Monday 13 May 2013

Friends and Fishing at Fatu Hiva

Leaving the safe harbour at Hiva Oa was a bit daunting.  That harbour had been our deliverance after the harrowing trip across from Galapagos.  It felt wrong to leave, even if it was only a couple of hours journey across to Tahuata. We put the autopilot on, now with repaired metal collar, and we let go of the wheel for the first time in a very long time.

The bay of Hanamoenoa on Tahuata is a huge contrast from Hiva Oa.  Here, there was a long white beach and crystal clear water.   For the next few days we wandered the beach, ate coconuts and swam in the beautiful water.  




We caught up with our friends on the boat Tonka, who told us about the excellent fishing on Fatu Hiva.  Gary listened intently to the tips on what bait to use and where to find them.  This, however, turned Gary a bit “fish crazy” and he declared that we would leave the next day to Fatu Hiva, and spent the rest of the afternoon making fancy fish hooks to try and catch the bait fish. 

So on to Fatu Hiva we went the next day.   Gary threw out the trawling lure as soon as we left the bay.  As we reached the end of Tahuata, the reel began to scream then Gary did too.  After a mighty half hour fight we pulled in a massive Yellow fin Tuna. 






I was a bit reluctant to go to Fatu Hiva, being an 8-hour journey in the wrong direction, but the journey was worth it.  The steep surrounding cliffs looked impressive from a distance, but were just breathtaking close up.  The photos just don’t to the place justice.







We shared some of the fish we had caught around the boats in the harbour, making a few new friends.  I had told Gary now that we had a freezer full of fish, there would be no more fishing.  But Gary had other ideas, organising to go fishing with some new friends on Ninita, with them keeping any fish caught, of course.

The next morning we explored the dramatic coastline.   We felt completely dwarfed by the huge cliffs that wove in and out creating many coves. Beautiful white birds with long tails flew high up in the mist.  We felt like we had finally found the floating mountains from the set of Avatar.  The shoreline was alive with crabs that scattered at the sound of our outboard engine.  In the coves, the water surged into underwater caves then burst out blowholes, sounding like the island was breathing.  The water was so clear that we could see colourful fish swimming around the dinghy.  It was just breathtaking.
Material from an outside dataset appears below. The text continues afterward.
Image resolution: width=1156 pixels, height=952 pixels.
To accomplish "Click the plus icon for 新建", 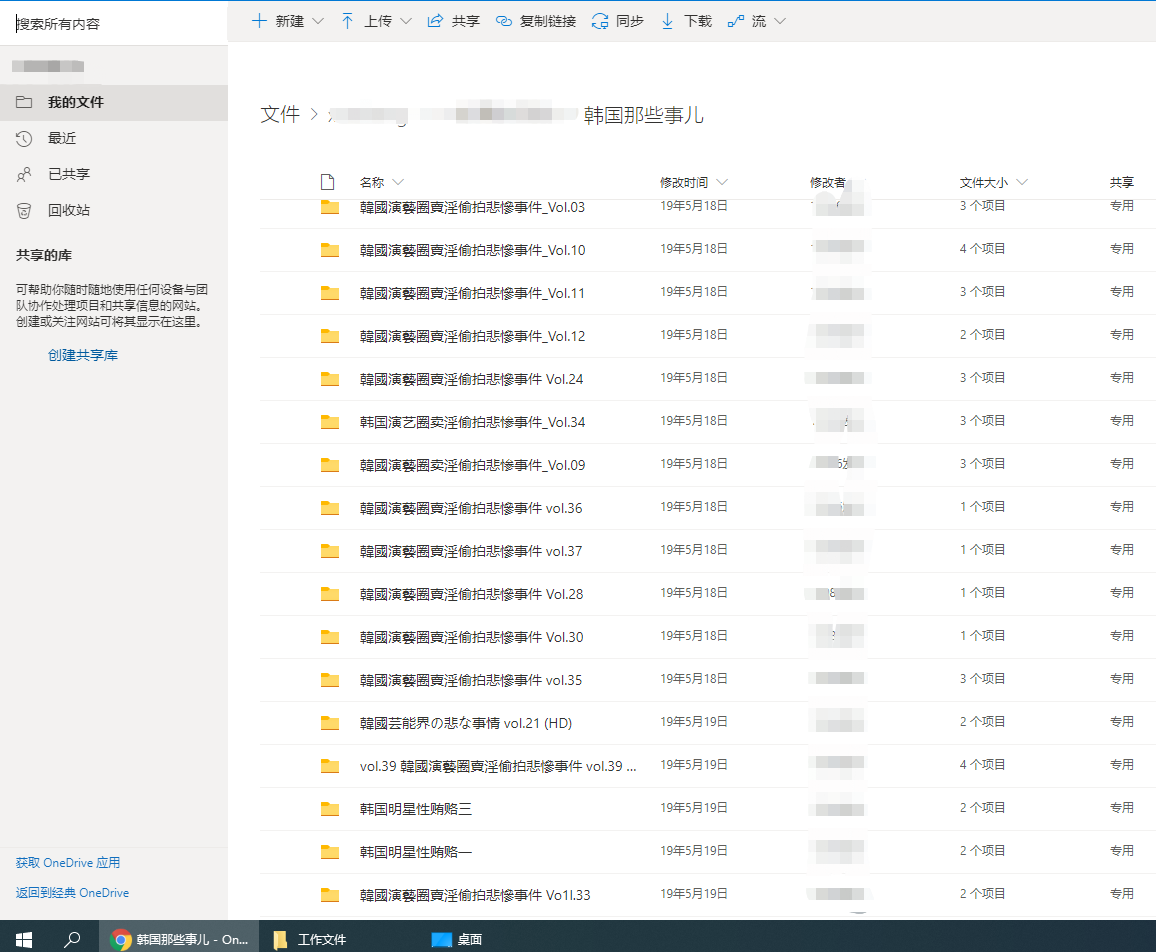I will tap(259, 21).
The next day we hiked up to a waterfall with the other boats in the bay.  We had been told that the track was hard to find, and each cruiser seemed to have slightly different instructions on how to get there.  The road became really steep and we slogged on up it.  We came to a path that fit the description, but one of the instructions we had been given was not to take the first path that looks obvious, so on we went.  Up and up and up we climbed, all drenched with sweat, panting and quickly drinking all the water from our packs.  Suddenly someone calls us all to a stop.  He had looked back while taking a break and noticed the waterfall behind and below up, far off in the opposite direction.  Bugger.  We took a few pictures of the bay from this height, then headed back down the road to that path that we had passed half an hour ago.  Another half hour up a forest track, through mud, over rivers and past some rabid dogs and we made it to the waterfall.  We all jumped in, taking no notice of the giant eel rumours, and washed our hair in the fresh water. 












One evening, we heard our friends from Orion on the radio, coming in to Fatu Hiva direct from the Galapagos.  We had left with Orion from Panama, but their gearbox broke in the Las Perlas and we hadn’t seen them since.  The next few days were full of social activities, with Gary being taken on fishing play-dates with Dylan from Orion and Ola from Ninita, and drinks and dinner with our friends every night. 




A mini cruise ship arrived in the bay for a morning.  The villagers put on a dance for the ship, but of course we tagged along. 

One evening, the boat Flapjack put on a party for all the boats in the bay.   We had a great time catching up with friends and meeting new ones.  The music went late into the night, and everyone sang along to the song “Silver Lining” as we left, making it difficult to get the song out of my head for days.

Another of our friends arrived on our last day, direct from the Galapagos.  We had everyone round for drinks that night and said our goodbyes, just in case we didn’t catch up with them again.

After a fun, friend and fish filled week, we made our way to Nuku Hiva where all our parts were waiting for us.